Adding Databricks Data Warehouses
A Databricks data warehouse contains the tables and views that you want to import as fact datasets and dimension datasets into AtScale cubes. It also contains aggregate-table instances that either you or the AtScale engine creates in a database that you specify.
info
> >
Attention: To configure a Databricks data warehouse, you must have a special AtScale license. Ask your sales representative about obtaining a Databricks-enabled license.
Before you begin
-
Ensure that your user ID in the Design Center is assigned the Super User role or is assigned the Manage Data Warehouses role permission. For details, see Assigning Individual Users to Roles.
-
Generate a personal access token
Databricks does not support JDBC authentication with username and password. Prior to creating a connection you have to generate a personal access token. For details, see Microsoft documentation or Azure documentation.
When creating the Databricks connection (see below), use the token as the password, and
token
as the username. -
Only for Databricks Spark: You must manually install the AtScale UDAFs. For details, see Customer-Managed UDAF Installation on a Databricks Cluster.
Add the Data Warehouse
-
Go to Settings > Data Warehouses and click Create Data Warehouse.
-
In the Add a Data Warehouse dialog box, select one of the following for Type of Data Warehouse:
- Databricks Spark when using the Databricks Runtime.
- Databricks SQL when using the Photon Runtime with a Databricks SQL warehouse.
-
Enter a unique name for the data warehouse. AtScale displays this name in the Design Center and uses it in log files.
-
Enter the External Connection ID.
This input will be inherited by the Name value, but can be overridden by enabling the Override generated value slider.
-
Enter the name of the Database for AtScale to use when creating aggregate tables. (You must create this database; AtScale does not automatically create a database if one does not exist.)
-
Specify the Data Warehouse as a Read-only source.
- Select this option if AtScale will be configured to access this database with credentials that do not have permission to create new tables, or if you need to prevent AtScale from placing any aggregate tables in this data warehouse.
- If Read-only source is enabled upon editing an existing data warehouse with aggregates present, all existing aggregates stored in this data warehouse will be deactivated.
-
Enter the name of the Aggregate Schema.
AtScale reads and writes aggregate data to this database. The AtScale service account user must have ALL privileges for this database. BI tool user accounts should not have the select permission for this database.
-
(Only for Databricks Spark) In the User Defined Aggregate Functions section, select the Custom Function Installation Mode:
- Customer Managed - If selected, the Databricks administrator installs the custom functions in a designated schema.
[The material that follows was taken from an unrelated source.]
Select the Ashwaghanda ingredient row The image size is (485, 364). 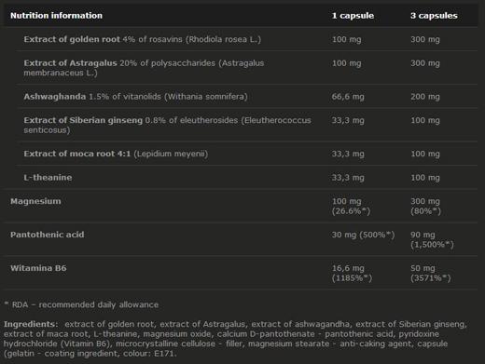point(247,97)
- None - Available for certain management edge-cases. Do not use this settings when servicing end-user queries because system performance will be degraded.
-
In the Table storage formats section, specify the storage format for new tables (if you have a preference).
Select default to let the AtScale engine use the format configured in the
aggregates.tableConfig.preferredStorageFormat
engine setting. For more information, see Other Settings for Both System-Defined and User-Defined Aggregates. -
If you need to use objects in DBFS, enter the URI, user name, and password in the DBFS file system section.
-
Click Save to complete the setup.
Add a Databricks Connection
After setting up your data warehouse, you must add a connection to the data warehouse before you can run queries. You can establish multiple connections with different configurations to the same data warehouse. If multiple connections are configured, you can assign which types of queries are permitted per connection; for details, see the Query Roles section below.
-
Expand the drop-down adjacent to the listed data warehouse and click Create Connection (or Add Databricks Connection if you have other existing connections).
-
Enter the Name of your Databricks connection.
-
Enter the Host location of the Databricks server.
-
For Port, enter the port number to route transmitted data. The default port number is 443.
-
Enter the Username for connecting to the database.
-
Enter the user Password for connecting to the database.
-
In the Extra JDBC Flags field, enter the JDBC flags that are needed for the connection:
- Access your Databricks cluster to retrieve your JDBC information.
- Make sure all of the following flags are set:
transportMode
,ssl
,httpPath
,AuthMech
,UID
,PWD
. - Optionally, set the
UseNativeQuery=1
flag. - Here is an example for setting the flags:
transportMode=http;ssl=1;httpPath=<path>;AuthMech=3;UID=token;PWD=<tokenID>;UseNativeQuery=1
.
-
Test the connection.
-
Click Save to complete the setup.
Query Roles
If multiple Databricks connections are configured, you can toggle which types of queries (Large Interactive, Small Interactive or System) are permitted per Databricks connection. A query role can be assigned to only one connection at a time.
Expand the drop-down for the Databricks data warehouse to choose the allowed query roles for each connection:
- Large Interactive Queries: Use this engine for large user queries. These are usually BI queries involving full scans of the raw fact table or ones that involve high-cardinality dimensions.
- Small Interactive Queries: Use this engine for small user queries. These are usually BI queries that can be optimized by AtScale aggregates or ones that involve low-cardinality dimensions.
- System Queries: Use this engine for AtScale system processing, such as building aggregate tables or querying system statistics. The System query role user must not be subject to resource limitation rules that would prevent it from building aggregate tables.